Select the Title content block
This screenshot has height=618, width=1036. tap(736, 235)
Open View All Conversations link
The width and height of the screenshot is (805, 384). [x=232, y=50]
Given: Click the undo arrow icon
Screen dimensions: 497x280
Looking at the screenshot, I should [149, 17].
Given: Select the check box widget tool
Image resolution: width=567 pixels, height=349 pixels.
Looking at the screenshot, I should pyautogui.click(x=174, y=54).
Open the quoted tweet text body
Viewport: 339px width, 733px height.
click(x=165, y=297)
####################
> [WHAT YOU NEED TO DO]: Each line from the top of the records through the one with "Given: Select the check box widget tool" should be returned exactly. Leave out everything else.

> [OUTPUT OF THE EXERCISE]:
Select the Title content block
This screenshot has height=618, width=1036. tap(736, 235)
Open View All Conversations link
The width and height of the screenshot is (805, 384). [x=232, y=50]
Given: Click the undo arrow icon
Screen dimensions: 497x280
Looking at the screenshot, I should [149, 17].
Given: Select the check box widget tool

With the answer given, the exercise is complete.